- **Task prompt**: Each line of the entries below that includes "Hyväksy" belongs in your answer.

[[ Data shown open ]]

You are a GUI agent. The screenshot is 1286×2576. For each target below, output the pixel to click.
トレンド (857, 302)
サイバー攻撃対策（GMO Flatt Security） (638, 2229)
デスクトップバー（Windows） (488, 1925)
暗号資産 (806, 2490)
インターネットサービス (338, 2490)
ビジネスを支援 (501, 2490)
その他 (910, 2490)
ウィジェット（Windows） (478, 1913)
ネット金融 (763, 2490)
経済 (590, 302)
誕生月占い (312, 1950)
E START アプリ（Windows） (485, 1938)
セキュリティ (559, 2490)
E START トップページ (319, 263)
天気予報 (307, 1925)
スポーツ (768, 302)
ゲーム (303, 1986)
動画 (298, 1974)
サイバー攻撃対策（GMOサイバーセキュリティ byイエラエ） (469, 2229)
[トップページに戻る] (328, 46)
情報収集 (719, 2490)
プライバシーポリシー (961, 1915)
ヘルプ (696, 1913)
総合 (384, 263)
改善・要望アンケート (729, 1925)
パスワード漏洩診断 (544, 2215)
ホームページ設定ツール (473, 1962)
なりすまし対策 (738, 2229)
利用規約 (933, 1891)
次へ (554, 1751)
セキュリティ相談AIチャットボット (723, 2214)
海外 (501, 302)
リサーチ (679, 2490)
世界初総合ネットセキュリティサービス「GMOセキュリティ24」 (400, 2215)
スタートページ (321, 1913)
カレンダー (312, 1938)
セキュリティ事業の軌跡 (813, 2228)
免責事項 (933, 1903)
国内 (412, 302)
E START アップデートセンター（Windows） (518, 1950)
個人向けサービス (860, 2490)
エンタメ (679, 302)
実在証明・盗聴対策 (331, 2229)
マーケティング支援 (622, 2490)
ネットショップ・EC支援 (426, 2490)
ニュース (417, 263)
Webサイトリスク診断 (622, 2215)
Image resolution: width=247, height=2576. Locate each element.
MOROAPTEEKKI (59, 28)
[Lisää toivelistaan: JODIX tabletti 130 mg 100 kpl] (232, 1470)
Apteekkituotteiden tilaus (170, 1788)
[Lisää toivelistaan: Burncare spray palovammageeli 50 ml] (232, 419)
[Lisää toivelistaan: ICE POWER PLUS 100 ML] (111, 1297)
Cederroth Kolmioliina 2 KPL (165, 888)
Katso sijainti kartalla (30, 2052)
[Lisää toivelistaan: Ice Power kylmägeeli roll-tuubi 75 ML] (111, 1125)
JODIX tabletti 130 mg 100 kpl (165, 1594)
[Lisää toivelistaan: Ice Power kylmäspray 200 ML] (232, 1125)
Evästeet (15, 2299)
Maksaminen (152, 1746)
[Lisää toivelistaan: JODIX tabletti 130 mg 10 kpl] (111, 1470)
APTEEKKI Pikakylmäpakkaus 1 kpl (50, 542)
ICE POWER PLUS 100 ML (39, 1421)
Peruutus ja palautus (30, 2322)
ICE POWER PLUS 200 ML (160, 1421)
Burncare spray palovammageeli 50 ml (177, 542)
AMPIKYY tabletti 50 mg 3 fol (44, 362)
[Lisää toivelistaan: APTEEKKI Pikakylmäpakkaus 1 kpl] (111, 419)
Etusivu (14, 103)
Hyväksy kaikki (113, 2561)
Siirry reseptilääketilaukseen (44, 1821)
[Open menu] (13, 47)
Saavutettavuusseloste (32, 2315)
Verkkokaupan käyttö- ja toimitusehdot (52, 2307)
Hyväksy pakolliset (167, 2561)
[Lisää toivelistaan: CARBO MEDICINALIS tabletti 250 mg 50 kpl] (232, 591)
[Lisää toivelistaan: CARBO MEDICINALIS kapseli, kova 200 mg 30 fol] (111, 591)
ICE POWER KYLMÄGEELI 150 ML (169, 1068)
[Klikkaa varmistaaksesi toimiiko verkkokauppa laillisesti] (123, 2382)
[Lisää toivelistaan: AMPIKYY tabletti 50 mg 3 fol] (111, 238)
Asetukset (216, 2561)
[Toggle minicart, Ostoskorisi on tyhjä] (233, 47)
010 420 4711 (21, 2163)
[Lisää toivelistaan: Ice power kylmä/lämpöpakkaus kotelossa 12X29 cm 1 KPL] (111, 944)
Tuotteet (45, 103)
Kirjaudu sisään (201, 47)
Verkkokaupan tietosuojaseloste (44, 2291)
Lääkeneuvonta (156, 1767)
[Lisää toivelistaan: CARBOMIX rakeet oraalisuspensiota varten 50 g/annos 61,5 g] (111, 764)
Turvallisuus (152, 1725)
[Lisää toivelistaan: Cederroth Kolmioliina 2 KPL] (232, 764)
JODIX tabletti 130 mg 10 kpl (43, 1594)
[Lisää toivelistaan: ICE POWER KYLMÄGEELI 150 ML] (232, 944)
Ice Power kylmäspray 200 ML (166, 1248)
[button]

[[ Data shown closed ]]

- **Output of the task**:
Hyväksy kaikki (113, 2561)
Hyväksy pakolliset (167, 2561)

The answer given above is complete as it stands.